Investigation of Bragg surface diffraction in semiconductors and epitaxic structures by reciprocal-space analysis

Bragg surface diffraction (BSD) is a special case of three-beam diffraction, where the secondary beam is scattered in the surface-parallel direction. Under the BSD condition, the surface-detour reflection (secondary plus coupling reflections) transfers some of the secondary-beam intensity into the monitored primary beam. The extinction regime in which such transfer takes place depends on the crystalline perfection of the surface. Based on this fact, the mapping of the BSD profile, in an ω:φ scan technique, has been proposed [Morelhão & Cardoso (1996). J. Appl.

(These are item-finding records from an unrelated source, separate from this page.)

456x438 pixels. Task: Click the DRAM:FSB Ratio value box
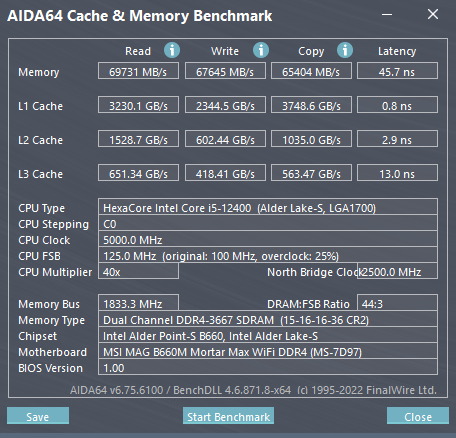tap(397, 303)
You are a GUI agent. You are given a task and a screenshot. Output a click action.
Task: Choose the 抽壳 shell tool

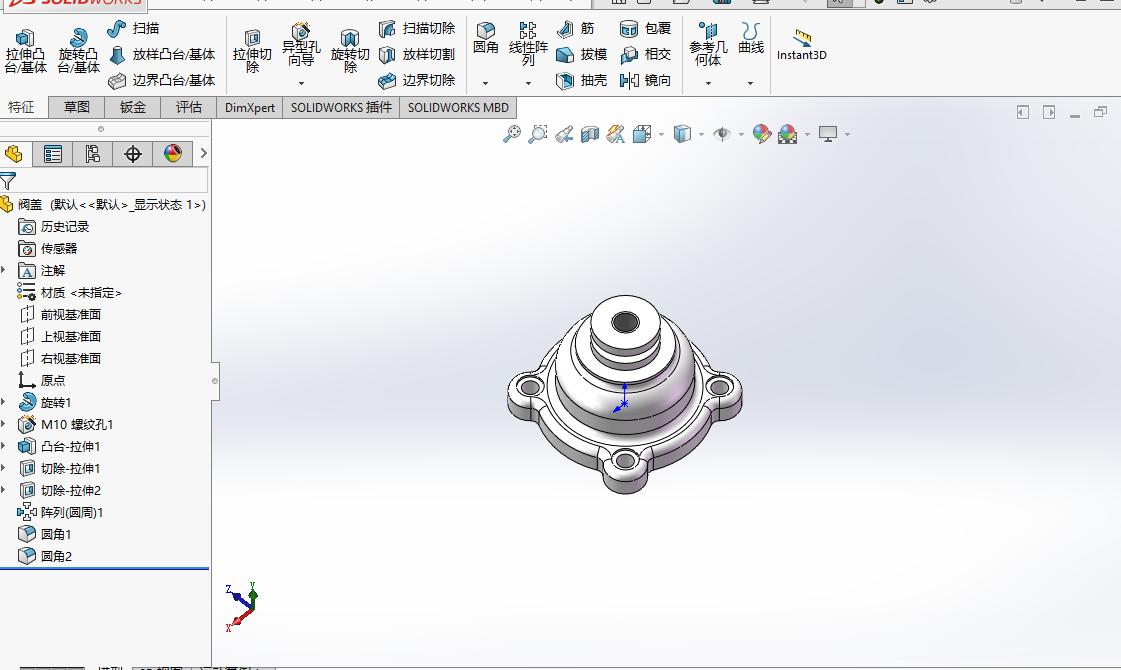click(x=582, y=80)
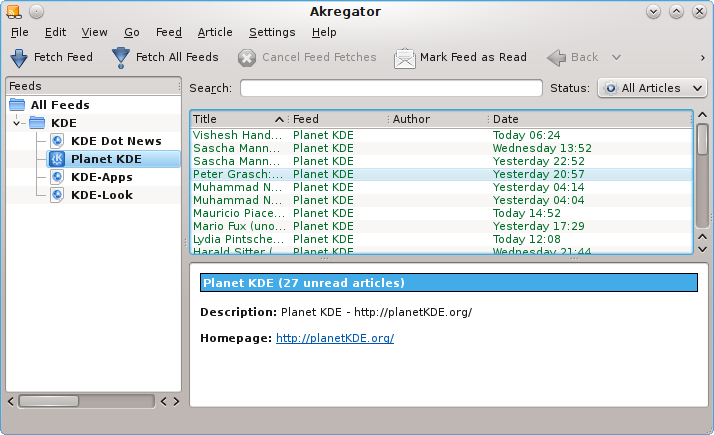The height and width of the screenshot is (435, 714).
Task: Open the Article menu
Action: point(214,32)
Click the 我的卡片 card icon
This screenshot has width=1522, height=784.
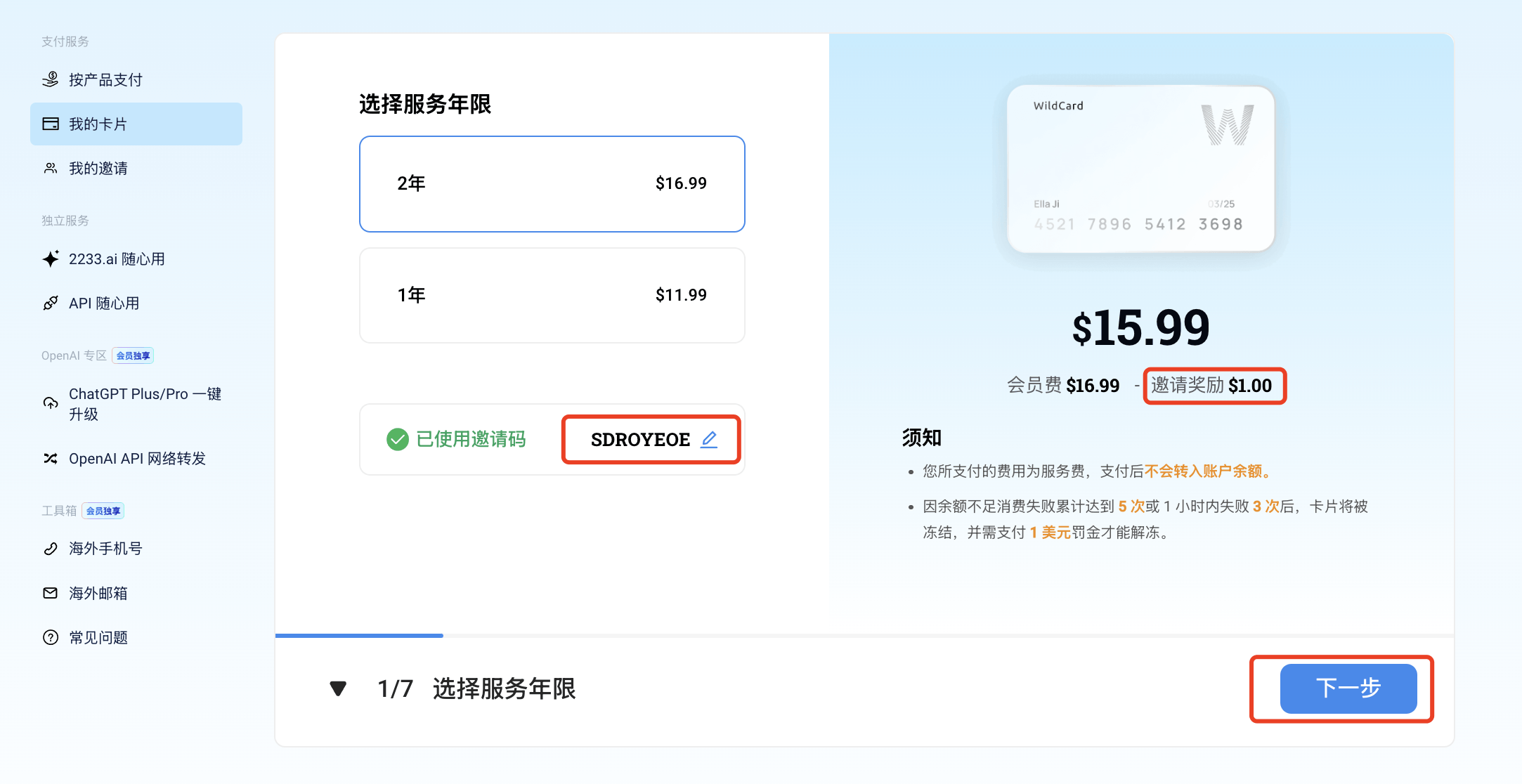point(51,124)
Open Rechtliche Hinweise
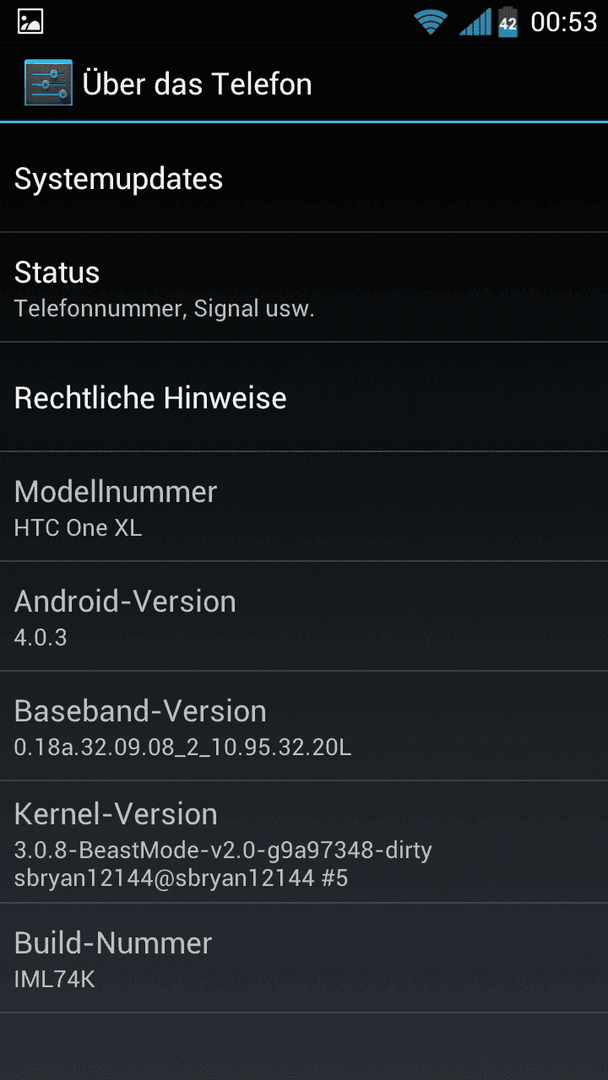608x1080 pixels. coord(304,397)
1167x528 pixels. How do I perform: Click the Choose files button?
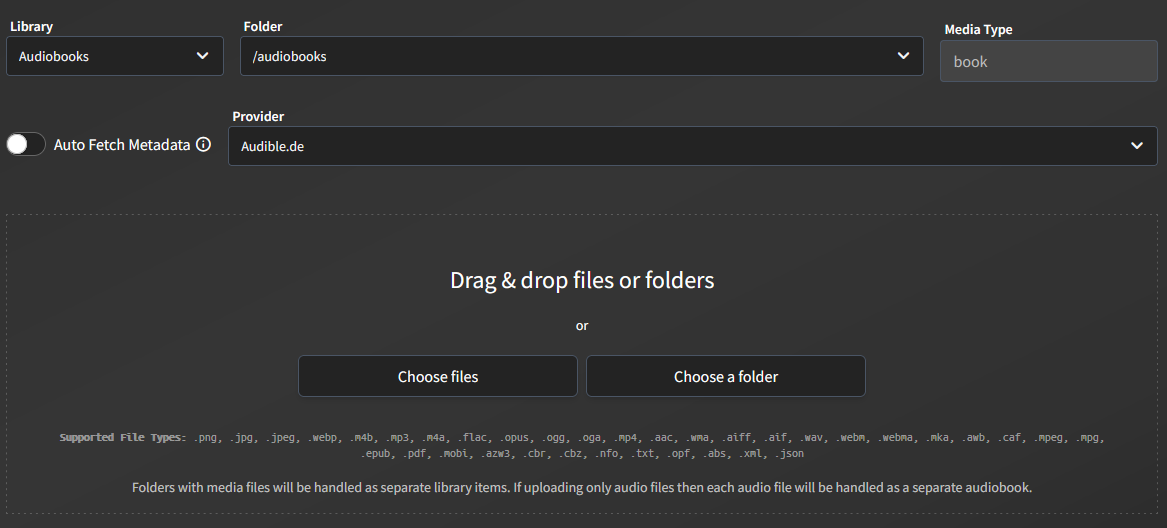pos(437,377)
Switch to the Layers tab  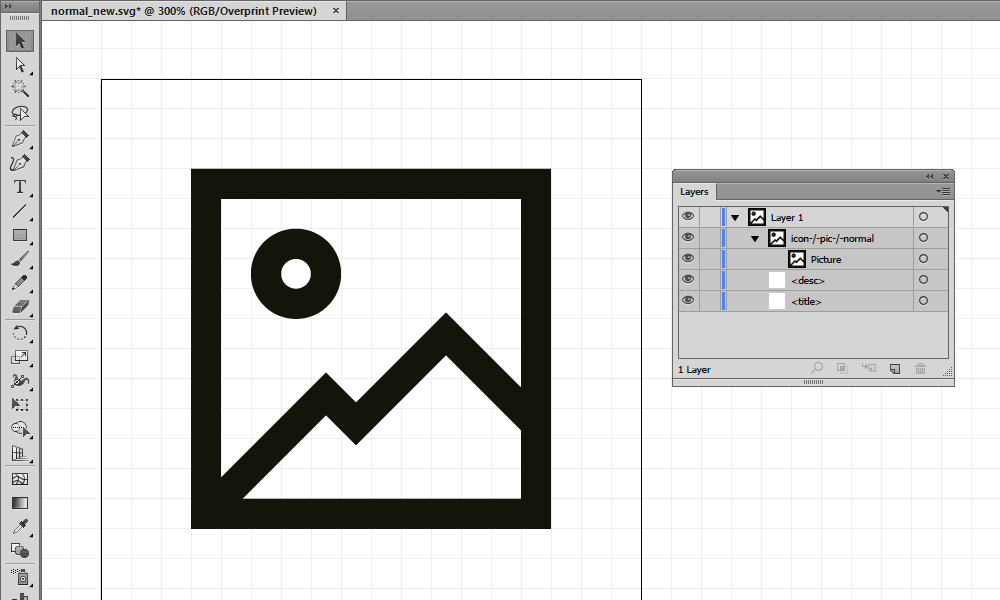point(694,192)
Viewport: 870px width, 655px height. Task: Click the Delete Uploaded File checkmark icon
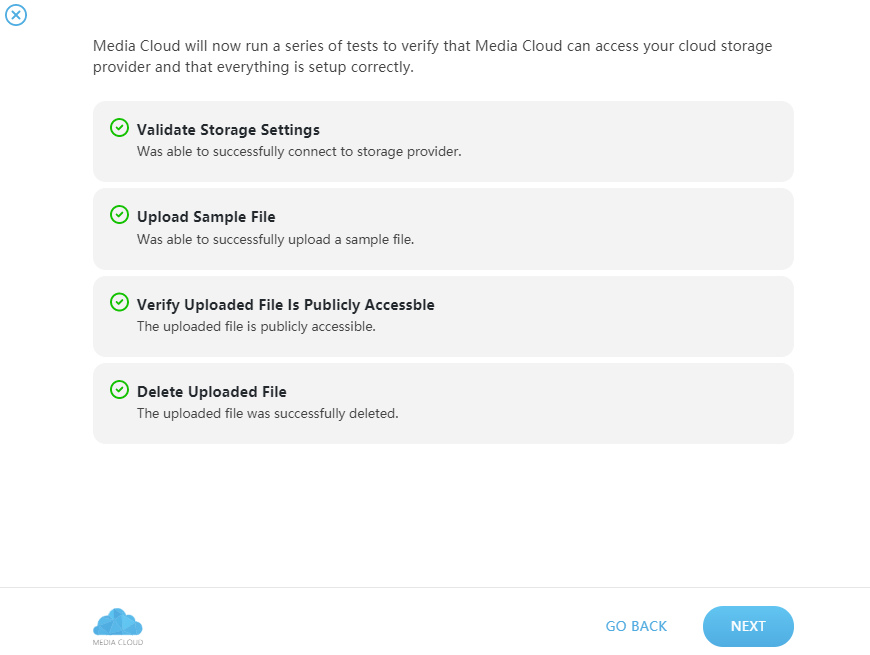pyautogui.click(x=119, y=389)
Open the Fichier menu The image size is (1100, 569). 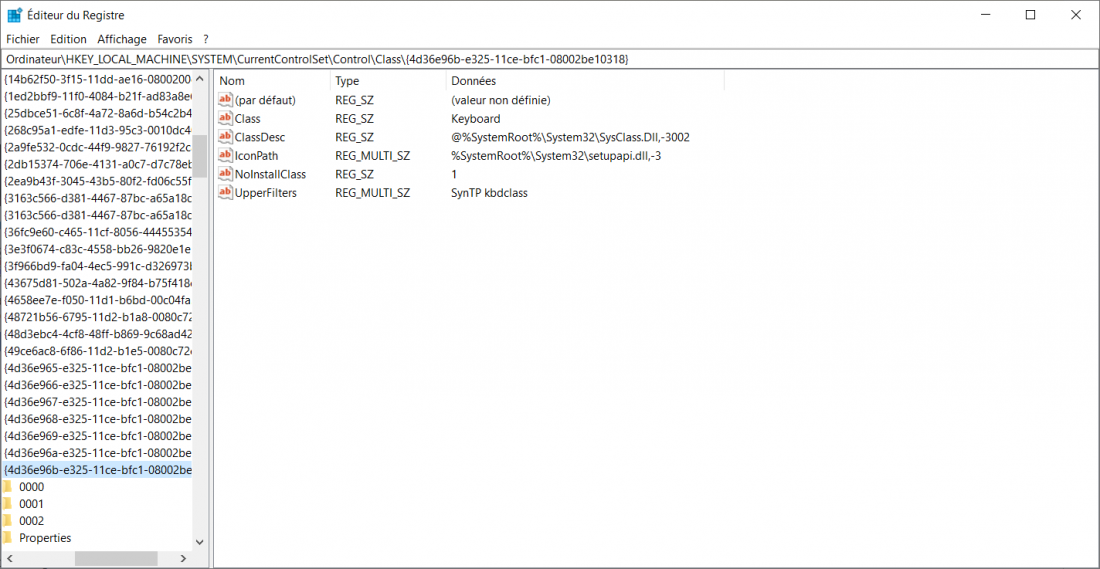tap(23, 39)
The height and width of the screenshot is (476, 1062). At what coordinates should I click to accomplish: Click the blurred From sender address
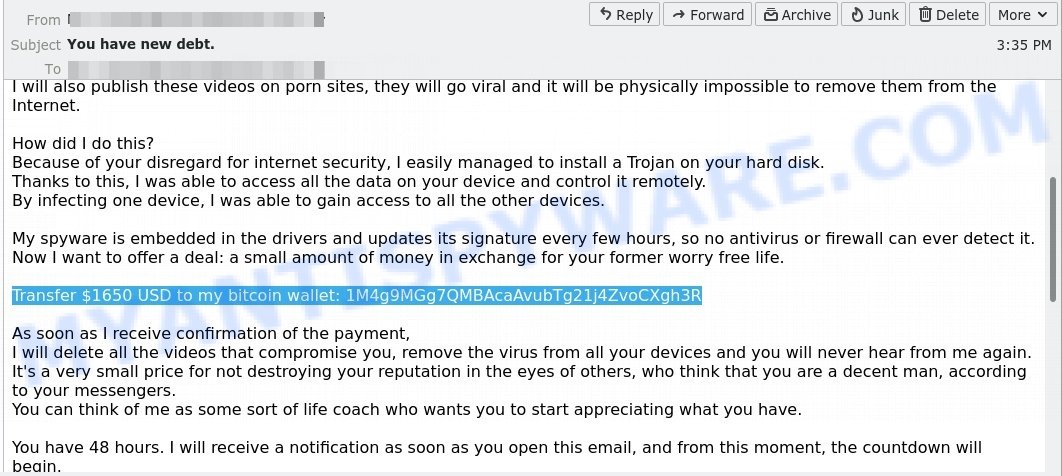click(x=196, y=19)
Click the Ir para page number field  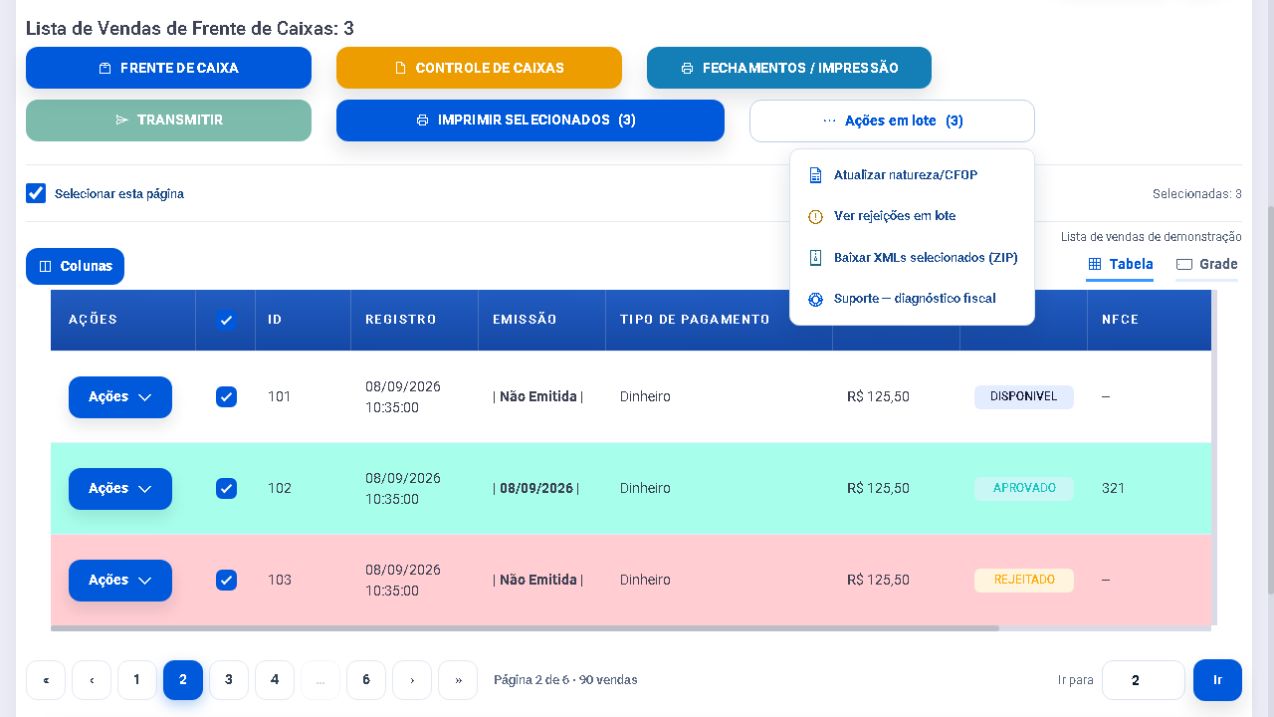pyautogui.click(x=1143, y=680)
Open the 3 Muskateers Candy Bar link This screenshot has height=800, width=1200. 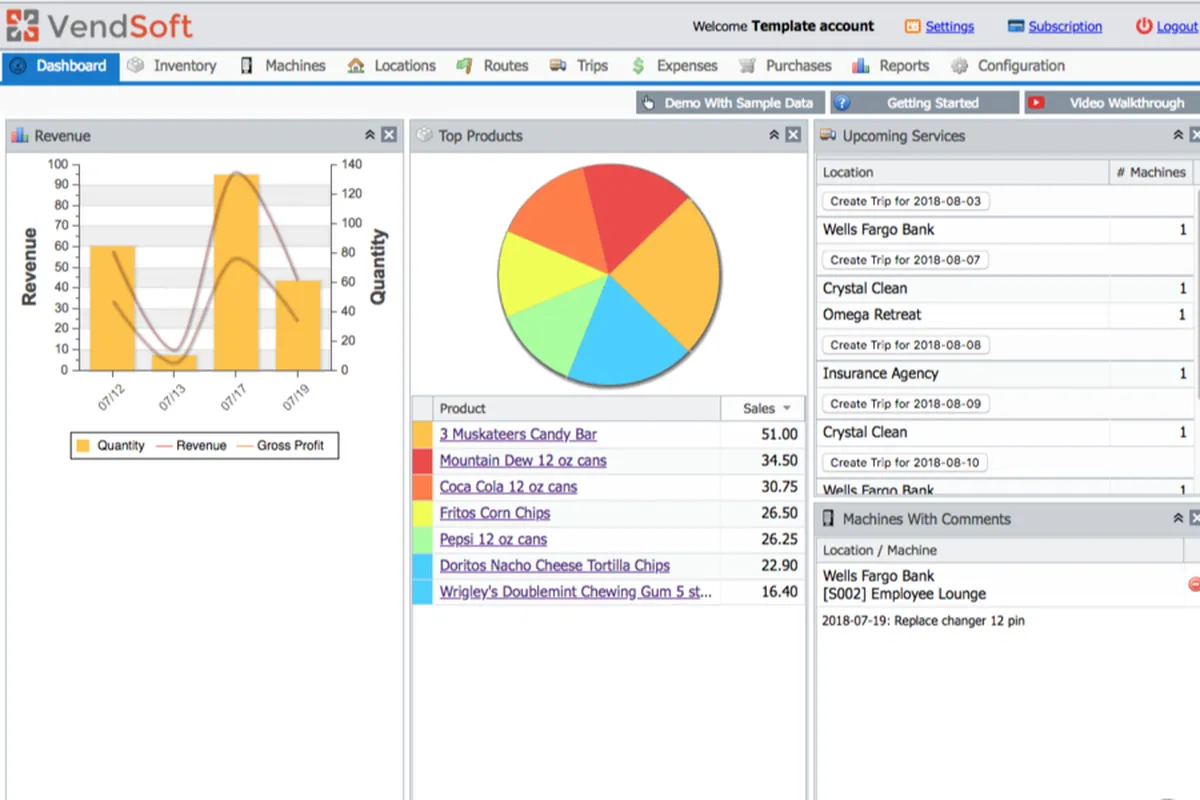click(518, 434)
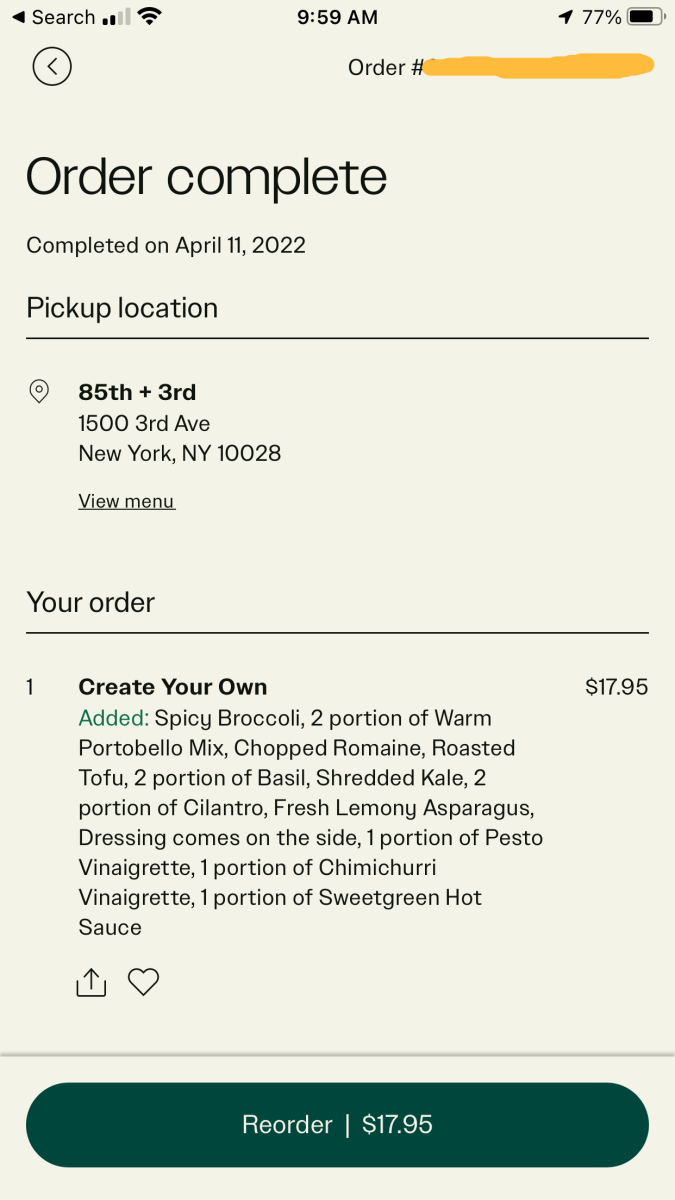Tap the cellular signal bars icon
This screenshot has height=1200, width=675.
(x=117, y=17)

Cryst. 29, 446–456] as a method to obtain information on the in-plane crystalline quality of the surface. With the X-ray optics for BSD mapping, the diffracting surface thickness that defines the profile could not be measured or compared with those under conventional Bragg diffraction. In this report, the BSD using a triple-axis diffractometer is investigated. Reciprocal-space mapping of the Bragg reflection (primary reflection) was performed in and out of the BSD condition. It reveals the diffracting surface thickness of BSD in GaAs and Si substrates. The triple axis was also used to investigate the BSD in the SiGe multiple quantum well, and it has demonstrated the existence of effective satellite peaks for such structures.